(Entries on finding words and elements)

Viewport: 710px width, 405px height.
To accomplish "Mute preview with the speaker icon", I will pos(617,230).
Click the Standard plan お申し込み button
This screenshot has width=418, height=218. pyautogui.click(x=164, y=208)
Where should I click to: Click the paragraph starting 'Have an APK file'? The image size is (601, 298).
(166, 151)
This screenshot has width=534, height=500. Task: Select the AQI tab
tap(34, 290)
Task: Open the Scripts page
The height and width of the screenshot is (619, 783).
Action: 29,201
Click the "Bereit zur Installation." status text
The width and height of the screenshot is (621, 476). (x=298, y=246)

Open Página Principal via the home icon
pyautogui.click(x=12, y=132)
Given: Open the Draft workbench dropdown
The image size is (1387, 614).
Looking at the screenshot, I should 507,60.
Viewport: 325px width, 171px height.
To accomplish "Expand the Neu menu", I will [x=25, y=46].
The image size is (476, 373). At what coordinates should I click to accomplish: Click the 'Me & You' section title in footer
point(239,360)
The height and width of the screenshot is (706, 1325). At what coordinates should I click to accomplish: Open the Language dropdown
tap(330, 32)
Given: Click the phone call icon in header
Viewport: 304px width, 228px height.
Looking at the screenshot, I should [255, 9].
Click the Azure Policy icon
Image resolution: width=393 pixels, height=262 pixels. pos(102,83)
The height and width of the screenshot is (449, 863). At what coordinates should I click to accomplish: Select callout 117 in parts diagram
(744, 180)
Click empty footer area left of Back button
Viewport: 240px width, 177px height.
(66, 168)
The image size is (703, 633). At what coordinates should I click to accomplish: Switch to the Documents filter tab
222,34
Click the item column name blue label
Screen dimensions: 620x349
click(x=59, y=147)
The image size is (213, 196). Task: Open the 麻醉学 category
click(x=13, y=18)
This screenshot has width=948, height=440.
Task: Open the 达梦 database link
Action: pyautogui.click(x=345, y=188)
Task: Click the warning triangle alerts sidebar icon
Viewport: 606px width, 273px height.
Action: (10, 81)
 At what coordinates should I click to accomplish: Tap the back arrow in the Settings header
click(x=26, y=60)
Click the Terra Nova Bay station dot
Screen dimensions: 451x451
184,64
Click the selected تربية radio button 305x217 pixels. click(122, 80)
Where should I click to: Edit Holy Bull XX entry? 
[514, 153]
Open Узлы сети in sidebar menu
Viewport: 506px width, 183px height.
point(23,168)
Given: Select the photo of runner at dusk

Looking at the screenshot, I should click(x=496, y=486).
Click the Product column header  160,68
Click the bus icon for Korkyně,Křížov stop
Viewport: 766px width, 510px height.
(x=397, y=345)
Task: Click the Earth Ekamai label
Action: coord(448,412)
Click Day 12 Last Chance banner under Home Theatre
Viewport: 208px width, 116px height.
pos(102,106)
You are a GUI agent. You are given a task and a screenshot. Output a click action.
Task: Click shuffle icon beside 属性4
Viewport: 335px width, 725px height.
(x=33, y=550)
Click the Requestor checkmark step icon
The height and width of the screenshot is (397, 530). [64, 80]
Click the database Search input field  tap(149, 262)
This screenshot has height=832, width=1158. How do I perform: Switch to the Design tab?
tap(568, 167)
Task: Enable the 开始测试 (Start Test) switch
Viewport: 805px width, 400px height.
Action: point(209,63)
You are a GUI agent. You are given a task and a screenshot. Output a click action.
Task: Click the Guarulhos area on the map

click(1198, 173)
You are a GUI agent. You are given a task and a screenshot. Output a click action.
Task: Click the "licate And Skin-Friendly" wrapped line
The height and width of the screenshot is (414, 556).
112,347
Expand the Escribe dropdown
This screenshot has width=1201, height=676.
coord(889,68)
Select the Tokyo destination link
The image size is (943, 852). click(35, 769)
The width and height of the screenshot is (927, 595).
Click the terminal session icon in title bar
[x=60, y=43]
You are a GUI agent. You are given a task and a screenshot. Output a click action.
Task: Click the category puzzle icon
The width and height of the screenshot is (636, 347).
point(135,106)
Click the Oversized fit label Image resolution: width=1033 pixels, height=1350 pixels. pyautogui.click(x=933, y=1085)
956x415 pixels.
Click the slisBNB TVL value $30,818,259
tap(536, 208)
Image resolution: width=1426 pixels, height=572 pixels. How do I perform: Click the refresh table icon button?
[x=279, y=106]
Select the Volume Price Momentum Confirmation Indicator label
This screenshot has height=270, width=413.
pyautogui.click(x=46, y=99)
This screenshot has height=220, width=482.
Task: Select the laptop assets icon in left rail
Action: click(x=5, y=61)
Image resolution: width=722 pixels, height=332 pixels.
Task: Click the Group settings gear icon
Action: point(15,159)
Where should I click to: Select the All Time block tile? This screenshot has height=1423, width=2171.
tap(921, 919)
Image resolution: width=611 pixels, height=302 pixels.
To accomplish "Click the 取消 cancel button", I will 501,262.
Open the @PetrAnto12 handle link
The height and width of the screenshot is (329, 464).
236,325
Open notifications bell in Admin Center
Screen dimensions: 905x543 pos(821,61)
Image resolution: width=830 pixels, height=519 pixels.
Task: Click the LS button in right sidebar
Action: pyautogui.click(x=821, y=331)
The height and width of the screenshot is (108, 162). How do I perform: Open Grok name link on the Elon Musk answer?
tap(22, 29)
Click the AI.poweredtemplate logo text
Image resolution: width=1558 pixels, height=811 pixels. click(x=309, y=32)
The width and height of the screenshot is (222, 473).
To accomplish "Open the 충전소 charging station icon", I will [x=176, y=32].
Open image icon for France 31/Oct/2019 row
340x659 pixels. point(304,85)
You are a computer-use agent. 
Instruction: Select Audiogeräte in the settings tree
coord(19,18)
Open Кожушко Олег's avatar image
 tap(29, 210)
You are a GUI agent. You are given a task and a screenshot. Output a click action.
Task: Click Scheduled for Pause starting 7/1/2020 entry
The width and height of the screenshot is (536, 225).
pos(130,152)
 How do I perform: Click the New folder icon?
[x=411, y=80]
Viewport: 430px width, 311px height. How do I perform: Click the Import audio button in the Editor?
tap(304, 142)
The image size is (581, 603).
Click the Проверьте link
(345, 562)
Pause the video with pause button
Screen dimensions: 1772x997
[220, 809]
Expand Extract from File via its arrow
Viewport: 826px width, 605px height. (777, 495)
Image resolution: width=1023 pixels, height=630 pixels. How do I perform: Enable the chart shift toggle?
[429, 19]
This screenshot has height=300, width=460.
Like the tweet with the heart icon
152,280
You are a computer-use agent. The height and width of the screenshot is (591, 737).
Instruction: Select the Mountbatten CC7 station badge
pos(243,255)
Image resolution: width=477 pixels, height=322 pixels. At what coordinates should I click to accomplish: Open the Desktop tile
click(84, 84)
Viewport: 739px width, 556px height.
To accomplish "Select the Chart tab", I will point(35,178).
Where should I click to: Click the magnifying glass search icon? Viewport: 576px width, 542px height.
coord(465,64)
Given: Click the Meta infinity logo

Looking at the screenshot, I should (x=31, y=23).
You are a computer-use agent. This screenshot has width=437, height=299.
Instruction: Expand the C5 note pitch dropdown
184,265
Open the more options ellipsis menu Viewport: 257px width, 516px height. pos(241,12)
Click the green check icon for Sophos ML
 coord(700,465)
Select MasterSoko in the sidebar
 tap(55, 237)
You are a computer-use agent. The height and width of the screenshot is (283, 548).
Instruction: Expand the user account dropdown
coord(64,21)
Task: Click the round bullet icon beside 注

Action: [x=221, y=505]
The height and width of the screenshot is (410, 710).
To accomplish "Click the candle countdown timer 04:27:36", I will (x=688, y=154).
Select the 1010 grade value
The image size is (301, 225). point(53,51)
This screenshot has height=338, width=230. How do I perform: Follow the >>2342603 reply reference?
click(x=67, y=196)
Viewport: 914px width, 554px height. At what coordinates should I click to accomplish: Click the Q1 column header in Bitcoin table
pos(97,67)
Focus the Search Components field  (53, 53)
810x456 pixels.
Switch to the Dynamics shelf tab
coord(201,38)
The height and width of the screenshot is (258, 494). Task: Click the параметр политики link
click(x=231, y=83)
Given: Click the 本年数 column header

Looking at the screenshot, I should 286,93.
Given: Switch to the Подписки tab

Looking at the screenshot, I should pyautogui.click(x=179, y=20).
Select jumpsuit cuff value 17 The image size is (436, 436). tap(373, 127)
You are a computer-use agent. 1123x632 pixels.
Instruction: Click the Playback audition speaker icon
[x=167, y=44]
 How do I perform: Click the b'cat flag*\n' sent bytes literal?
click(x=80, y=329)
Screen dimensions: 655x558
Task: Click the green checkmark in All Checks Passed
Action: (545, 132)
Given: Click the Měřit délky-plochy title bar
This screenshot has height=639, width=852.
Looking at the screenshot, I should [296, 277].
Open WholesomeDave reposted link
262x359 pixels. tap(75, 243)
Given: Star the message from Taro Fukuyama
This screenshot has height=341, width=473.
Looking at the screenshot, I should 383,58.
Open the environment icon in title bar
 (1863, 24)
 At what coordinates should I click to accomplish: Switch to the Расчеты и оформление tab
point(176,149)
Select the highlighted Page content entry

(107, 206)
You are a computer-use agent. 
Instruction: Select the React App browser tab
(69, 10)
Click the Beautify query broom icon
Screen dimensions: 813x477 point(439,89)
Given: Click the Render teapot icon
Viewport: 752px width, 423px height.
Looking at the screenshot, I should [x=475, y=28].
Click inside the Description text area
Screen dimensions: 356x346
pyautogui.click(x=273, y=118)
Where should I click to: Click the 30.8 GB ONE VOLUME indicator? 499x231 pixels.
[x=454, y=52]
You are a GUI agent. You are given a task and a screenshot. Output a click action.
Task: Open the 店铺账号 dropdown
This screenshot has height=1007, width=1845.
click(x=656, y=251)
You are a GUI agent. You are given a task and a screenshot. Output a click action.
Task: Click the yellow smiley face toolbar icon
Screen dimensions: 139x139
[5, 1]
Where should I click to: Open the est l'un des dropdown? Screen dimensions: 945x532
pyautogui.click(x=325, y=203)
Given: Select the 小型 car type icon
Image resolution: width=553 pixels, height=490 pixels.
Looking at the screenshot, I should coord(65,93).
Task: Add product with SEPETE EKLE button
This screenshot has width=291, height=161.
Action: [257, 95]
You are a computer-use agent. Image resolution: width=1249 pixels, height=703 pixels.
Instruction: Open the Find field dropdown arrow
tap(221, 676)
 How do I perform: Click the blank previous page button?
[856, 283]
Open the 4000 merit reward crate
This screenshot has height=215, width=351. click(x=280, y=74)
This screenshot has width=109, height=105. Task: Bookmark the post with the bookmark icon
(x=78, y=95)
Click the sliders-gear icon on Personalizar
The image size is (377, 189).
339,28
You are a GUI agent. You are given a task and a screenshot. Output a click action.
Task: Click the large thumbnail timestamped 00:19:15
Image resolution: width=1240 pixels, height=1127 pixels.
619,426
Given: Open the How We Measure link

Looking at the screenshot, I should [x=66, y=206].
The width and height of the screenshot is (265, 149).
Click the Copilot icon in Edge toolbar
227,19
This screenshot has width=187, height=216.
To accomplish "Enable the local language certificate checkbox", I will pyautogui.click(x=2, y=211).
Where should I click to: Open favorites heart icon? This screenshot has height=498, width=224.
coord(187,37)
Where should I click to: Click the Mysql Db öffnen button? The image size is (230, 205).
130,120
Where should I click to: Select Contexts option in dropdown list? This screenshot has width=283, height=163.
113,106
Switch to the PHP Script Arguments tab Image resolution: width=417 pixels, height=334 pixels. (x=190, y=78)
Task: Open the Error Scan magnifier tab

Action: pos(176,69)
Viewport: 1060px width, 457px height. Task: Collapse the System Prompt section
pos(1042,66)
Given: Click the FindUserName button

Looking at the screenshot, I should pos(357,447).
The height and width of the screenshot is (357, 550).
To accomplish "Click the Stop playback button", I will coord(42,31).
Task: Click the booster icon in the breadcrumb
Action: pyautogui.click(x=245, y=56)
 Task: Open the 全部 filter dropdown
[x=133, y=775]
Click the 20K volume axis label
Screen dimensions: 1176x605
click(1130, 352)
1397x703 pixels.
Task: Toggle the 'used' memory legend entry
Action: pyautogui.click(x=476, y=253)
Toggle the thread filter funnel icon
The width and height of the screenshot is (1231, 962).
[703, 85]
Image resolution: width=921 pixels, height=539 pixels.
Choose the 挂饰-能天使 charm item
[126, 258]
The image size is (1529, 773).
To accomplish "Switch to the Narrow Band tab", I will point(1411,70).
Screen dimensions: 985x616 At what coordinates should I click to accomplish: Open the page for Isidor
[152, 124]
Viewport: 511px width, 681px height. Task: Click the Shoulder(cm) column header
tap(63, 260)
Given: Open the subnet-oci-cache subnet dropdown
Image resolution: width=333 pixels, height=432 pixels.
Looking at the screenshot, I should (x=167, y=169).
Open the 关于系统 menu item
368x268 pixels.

Stated problem: Change "reply reference" to "quote link" in the material above, from the line with "This screenshot has height=338, width=230." to the line with "click(x=67, y=196)". Keep all other text the same.

Exercise result:
This screenshot has height=338, width=230. How do I perform: Follow the >>2342603 quote link?
click(x=67, y=196)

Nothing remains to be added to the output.